### [Dataset extract]
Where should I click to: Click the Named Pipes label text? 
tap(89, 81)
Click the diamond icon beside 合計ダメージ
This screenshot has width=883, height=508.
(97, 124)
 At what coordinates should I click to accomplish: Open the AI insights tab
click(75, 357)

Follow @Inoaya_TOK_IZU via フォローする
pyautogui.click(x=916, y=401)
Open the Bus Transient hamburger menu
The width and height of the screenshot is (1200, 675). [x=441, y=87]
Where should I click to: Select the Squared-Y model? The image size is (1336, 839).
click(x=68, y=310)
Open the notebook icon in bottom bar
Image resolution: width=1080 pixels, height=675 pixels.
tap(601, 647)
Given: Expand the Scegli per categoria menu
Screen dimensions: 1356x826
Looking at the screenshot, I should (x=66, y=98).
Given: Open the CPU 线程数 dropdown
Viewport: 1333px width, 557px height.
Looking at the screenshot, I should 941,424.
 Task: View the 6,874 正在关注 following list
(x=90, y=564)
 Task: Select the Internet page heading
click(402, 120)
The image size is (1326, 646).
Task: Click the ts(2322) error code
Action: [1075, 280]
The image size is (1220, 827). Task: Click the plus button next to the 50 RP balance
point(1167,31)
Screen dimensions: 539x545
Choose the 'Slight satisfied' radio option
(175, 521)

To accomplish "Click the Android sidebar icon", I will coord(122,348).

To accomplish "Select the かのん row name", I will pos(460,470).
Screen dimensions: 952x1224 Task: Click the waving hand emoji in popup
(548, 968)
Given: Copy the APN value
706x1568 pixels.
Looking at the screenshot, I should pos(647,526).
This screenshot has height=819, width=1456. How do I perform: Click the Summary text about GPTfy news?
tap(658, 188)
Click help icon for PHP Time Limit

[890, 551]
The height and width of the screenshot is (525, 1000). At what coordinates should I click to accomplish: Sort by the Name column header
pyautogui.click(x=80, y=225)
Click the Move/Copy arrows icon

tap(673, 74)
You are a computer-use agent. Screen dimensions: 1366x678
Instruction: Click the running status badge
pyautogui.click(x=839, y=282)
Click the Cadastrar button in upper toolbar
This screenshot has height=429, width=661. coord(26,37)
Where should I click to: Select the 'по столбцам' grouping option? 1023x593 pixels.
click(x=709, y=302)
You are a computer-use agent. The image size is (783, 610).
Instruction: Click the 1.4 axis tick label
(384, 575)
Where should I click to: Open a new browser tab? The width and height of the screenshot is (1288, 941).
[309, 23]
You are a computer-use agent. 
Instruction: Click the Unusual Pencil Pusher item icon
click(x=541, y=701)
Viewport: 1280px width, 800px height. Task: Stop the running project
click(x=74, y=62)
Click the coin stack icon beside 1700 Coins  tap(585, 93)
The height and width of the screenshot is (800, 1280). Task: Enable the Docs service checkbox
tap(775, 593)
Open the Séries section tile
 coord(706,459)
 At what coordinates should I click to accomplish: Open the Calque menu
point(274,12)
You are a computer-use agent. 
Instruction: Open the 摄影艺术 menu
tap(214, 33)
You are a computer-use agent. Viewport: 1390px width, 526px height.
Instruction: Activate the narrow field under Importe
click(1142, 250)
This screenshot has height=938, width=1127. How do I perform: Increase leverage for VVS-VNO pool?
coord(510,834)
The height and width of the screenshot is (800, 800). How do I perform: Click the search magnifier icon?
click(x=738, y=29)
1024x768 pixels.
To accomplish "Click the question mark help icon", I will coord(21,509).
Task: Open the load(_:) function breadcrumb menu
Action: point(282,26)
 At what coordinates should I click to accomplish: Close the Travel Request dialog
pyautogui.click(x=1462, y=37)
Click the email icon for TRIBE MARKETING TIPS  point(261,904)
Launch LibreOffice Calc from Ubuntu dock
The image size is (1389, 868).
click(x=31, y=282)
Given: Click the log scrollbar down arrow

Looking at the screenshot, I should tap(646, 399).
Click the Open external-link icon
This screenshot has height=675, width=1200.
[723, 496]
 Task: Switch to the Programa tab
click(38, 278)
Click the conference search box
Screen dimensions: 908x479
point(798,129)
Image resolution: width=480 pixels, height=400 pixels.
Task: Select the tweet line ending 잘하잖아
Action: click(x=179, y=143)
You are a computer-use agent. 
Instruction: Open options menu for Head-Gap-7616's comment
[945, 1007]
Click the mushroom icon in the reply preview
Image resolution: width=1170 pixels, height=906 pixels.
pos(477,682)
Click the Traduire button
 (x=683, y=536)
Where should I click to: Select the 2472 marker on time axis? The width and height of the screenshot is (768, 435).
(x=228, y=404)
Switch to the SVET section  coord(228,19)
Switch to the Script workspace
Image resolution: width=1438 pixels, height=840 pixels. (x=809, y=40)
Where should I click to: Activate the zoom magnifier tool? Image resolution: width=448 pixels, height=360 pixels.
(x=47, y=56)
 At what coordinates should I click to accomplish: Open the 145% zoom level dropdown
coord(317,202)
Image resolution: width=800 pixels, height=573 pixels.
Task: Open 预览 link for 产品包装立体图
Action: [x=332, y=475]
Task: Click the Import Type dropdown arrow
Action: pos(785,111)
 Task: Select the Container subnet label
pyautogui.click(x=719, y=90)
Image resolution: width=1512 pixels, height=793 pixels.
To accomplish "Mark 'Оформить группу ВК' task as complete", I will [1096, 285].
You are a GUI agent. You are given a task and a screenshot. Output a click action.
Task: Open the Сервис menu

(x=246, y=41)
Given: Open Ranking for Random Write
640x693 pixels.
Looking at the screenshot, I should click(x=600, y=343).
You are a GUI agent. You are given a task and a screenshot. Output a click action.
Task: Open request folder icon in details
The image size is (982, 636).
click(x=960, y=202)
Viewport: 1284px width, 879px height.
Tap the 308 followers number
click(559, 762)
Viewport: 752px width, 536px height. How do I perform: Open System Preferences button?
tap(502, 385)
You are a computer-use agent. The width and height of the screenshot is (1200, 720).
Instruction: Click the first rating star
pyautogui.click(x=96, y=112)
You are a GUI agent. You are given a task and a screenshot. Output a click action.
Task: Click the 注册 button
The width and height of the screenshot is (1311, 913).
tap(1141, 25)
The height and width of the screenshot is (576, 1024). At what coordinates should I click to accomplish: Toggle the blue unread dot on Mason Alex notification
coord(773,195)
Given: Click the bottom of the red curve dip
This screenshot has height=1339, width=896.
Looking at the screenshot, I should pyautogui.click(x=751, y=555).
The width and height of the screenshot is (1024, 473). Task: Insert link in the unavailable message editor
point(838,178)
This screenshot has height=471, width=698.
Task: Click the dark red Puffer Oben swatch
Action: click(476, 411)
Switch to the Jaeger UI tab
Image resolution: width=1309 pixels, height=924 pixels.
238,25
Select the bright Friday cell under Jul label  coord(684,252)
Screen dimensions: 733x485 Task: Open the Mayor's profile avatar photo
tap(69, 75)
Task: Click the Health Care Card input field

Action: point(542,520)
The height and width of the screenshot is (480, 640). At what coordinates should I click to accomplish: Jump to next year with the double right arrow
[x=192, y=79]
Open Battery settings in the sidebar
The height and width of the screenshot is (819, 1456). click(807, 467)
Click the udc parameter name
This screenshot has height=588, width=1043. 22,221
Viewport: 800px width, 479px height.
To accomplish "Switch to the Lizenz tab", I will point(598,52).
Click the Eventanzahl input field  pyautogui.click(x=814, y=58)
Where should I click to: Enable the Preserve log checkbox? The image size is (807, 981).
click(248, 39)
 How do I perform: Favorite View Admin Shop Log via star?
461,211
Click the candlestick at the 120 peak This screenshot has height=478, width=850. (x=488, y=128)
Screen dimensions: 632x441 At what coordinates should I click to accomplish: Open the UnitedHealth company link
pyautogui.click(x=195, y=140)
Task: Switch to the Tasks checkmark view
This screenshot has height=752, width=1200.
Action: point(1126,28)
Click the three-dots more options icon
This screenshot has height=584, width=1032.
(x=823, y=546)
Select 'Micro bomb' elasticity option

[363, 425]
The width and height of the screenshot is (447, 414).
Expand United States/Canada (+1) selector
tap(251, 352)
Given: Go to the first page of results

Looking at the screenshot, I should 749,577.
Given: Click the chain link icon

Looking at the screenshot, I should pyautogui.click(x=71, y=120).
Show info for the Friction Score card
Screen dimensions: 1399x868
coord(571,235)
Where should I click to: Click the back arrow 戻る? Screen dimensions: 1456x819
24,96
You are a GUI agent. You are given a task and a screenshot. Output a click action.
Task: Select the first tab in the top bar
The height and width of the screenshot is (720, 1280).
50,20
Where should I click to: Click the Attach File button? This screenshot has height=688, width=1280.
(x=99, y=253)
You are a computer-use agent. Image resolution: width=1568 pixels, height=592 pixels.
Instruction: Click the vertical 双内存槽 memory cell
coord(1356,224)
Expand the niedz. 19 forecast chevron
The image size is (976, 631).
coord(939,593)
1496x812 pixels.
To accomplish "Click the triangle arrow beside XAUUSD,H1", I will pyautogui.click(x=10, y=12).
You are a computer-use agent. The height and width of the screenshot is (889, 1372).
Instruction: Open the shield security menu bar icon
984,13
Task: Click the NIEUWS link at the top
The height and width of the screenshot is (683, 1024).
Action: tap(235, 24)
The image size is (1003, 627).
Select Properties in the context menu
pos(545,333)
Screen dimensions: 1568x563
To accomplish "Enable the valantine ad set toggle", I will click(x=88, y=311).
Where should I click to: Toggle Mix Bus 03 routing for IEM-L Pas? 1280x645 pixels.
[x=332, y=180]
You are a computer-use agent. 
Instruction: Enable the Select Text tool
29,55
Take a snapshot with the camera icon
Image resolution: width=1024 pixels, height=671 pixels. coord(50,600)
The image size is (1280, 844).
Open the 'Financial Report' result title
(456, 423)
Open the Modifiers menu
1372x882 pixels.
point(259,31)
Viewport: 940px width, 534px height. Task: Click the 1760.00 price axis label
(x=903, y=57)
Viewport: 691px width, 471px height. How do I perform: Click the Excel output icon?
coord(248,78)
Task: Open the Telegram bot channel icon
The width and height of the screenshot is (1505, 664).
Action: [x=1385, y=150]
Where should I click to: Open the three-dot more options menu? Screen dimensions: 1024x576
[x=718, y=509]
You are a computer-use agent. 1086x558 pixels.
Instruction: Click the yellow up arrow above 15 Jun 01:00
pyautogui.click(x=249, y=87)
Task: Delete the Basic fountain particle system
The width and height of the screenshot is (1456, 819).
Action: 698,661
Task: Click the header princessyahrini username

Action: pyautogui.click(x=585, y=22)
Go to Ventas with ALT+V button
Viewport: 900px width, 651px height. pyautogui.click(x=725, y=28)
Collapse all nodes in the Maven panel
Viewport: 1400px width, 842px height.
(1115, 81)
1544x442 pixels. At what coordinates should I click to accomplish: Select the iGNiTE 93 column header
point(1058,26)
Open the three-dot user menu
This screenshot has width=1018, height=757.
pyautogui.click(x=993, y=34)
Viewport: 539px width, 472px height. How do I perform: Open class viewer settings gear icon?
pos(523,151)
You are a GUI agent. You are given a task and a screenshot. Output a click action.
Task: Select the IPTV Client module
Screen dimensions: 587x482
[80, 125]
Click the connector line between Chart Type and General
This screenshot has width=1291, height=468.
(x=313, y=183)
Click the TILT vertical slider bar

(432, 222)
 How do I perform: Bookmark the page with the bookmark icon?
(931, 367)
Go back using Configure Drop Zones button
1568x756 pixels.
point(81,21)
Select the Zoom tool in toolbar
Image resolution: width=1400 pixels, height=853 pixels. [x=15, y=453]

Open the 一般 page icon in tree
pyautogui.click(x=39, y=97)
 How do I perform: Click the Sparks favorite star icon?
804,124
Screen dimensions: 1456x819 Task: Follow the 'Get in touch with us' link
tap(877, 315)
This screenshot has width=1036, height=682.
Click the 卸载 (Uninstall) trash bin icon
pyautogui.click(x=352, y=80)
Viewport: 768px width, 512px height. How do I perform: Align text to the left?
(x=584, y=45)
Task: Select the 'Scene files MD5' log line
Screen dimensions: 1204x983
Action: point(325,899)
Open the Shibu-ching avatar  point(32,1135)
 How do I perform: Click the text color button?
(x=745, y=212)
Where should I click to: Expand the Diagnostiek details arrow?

### [Problem description]
Please print the entries word for word, starting at the line that contains "I will coord(122,348)." and ending at the line that contains "click(x=738, y=29)", with both of those lines included.

### [Written answer]
To accomplish "Click the Android sidebar icon", I will coord(122,348).

To accomplish "Select the かのん row name", I will pos(460,470).
Screen dimensions: 952x1224 Task: Click the waving hand emoji in popup
(548, 968)
Given: Copy the APN value
706x1568 pixels.
Looking at the screenshot, I should pos(647,526).
This screenshot has height=819, width=1456. How do I perform: Click the Summary text about GPTfy news?
tap(658, 188)
Click help icon for PHP Time Limit

[890, 551]
The height and width of the screenshot is (525, 1000). At what coordinates should I click to accomplish: Sort by the Name column header
pyautogui.click(x=80, y=225)
Click the Move/Copy arrows icon

tap(673, 74)
You are a computer-use agent. Screen dimensions: 1366x678
Instruction: Click the running status badge
pyautogui.click(x=839, y=282)
Click the Cadastrar button in upper toolbar
This screenshot has height=429, width=661. coord(26,37)
Where should I click to: Select the 'по столбцам' grouping option? 1023x593 pixels.
click(x=709, y=302)
You are a computer-use agent. The image size is (783, 610).
Instruction: Click the 1.4 axis tick label
(384, 575)
Where should I click to: Open a new browser tab? The width and height of the screenshot is (1288, 941).
[309, 23]
You are a computer-use agent. 
Instruction: Click the Unusual Pencil Pusher item icon
click(x=541, y=701)
Viewport: 1280px width, 800px height. Task: Stop the running project
click(x=74, y=62)
Click the coin stack icon beside 1700 Coins  tap(585, 93)
The height and width of the screenshot is (800, 1280). Task: Enable the Docs service checkbox
tap(775, 593)
Open the Séries section tile
 coord(706,459)
 At what coordinates should I click to accomplish: Open the Calque menu
point(274,12)
You are a computer-use agent. 
Instruction: Open the 摄影艺术 menu
tap(214, 33)
You are a computer-use agent. Viewport: 1390px width, 526px height.
Instruction: Activate the narrow field under Importe
click(1142, 250)
This screenshot has height=938, width=1127. How do I perform: Increase leverage for VVS-VNO pool?
coord(510,834)
The height and width of the screenshot is (800, 800). How do I perform: Click the search magnifier icon?
click(x=738, y=29)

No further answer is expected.